But in order to realize Congress's intent to establish an alternative to district court litigation for CBM issues, parties must file CBM petitions in a manner that facilitates this goal. We recognize that there is no statutory deadline to file a CBM petition, unlike other post-grant proceedings, but we nevertheless conclude the timing of the petitions in this case created a tactical advantage for Apple. See VirtualAgility, Inc., 759 F.3d 1319-20 (considering the timing of a CBM petition to assess whether a party sought to gain a tactical advantage or had a "dilatory motive"). By waiting to submit its petitions until almost the eve of trial and well after it filed its motion for summary judgment on the § 101 issue, Apple was able to first pursue its § 101 defense at the district court and then at the PTAB. As the district court correctly found, this strategy thus afforded Apple multiple opportunities to pursue a single defense—a clear tactical advantage. See Segin Sys., Inc. v. Stewart Title Guar. Co., 30 F.Supp.3d 476, 484 (E.D. Va. 2014) ("[T]wo separate opportunities in two separate forums to challenge the validity of Plaintiffs' patent does raise a concern of an unfair tactical advantage, giving them two bites of the apple as to a central defense.").

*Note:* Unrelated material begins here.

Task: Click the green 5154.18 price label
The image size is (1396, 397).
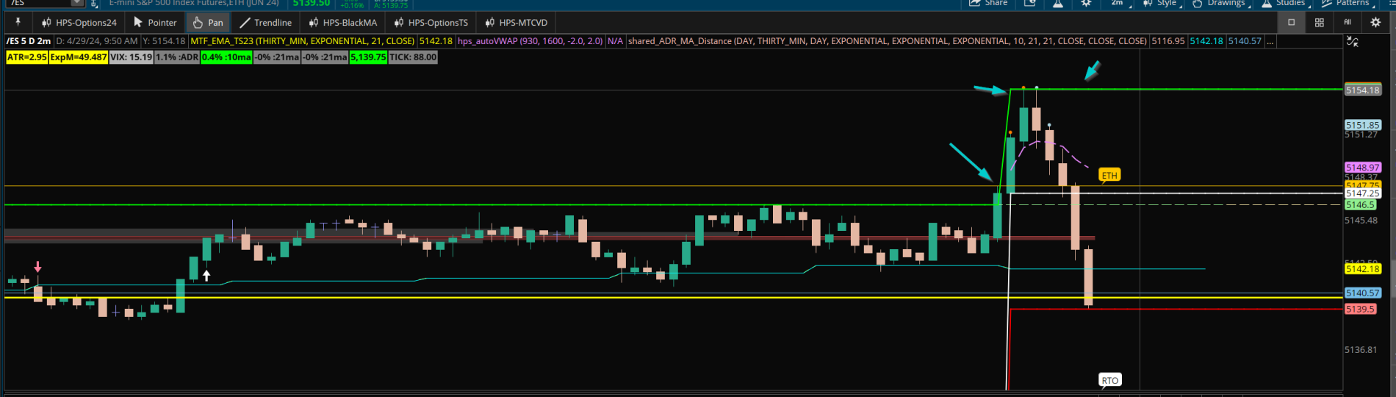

This finding is not negated by the alleged prejudice now suffered by Apple. The district court did not arbitrarily decide to stay Google and Amazon, but not Apple. Rather, the district court carefully considered the statutory factors for each party, taking into account the stage of each litigation. Because the cases involving Google and Amazon were still in their relative infancy, the factors weighed in favor of a stay, while in Apple's case, they did not. Thus, Apple's arguments related to its prejudice are unpersuasive, especially considering that its suffering is largely self-inflicted. Therefore, we find that this factor does not weigh in favor of a stay.

Factor (D): Burden of litigation on the parties and on the court

Finally, the district court found that the fourth factor weighed against a stay. Stay Op. at *89. Recognizing the potential benefits of a CBM review in reducing litigation costs, the district court nevertheless found that those benefits did not exist here. Specifically, because Apple waited to file its petitions, the district court found that it and the parties had already spent substantial time and resources on the litigation, as evidenced by the six day jury trial, the hundreds of pages of court-issued orders and opinions, and the thousands of pages of briefing and exhibits submitted by the parties. The district court also explained that, under the current post-trial schedule, the parties could appeal the entire litigation to this Court prior to any appeal from a PTAB final determination. Thus, the district court determined that it was more efficient not to stay the case. The district court found this to be true even if it were to ultimately order a new trial on damages.4

Apple alleges that the district court erred in its decision, because it improperly focused on the resources already expended in litigation (i.e., sunk costs) and failed to properly consider the reduction in the burden of remaining litigation. This burden is significant, according to Apple, especially considering that the district court did actually order a new damages trial. If this Court were to reweigh the evidence, Apple argues that this factor would favor a stay.

As previously indicated, we may consider the new damages trial in our review of the district court's decision. But this fact does not alter our ultimate conclusion that the district court properly considered whether a stay, or the denial thereof, would reduce the burden of litigation on the parties and on the court. In reaching its decision, the district court found that "the vast majority of civil li[ti]gation costs have already been spent and the heavy burden of litigation has already fallen upon the Court." Id. at *86. We see no error in this conclusion.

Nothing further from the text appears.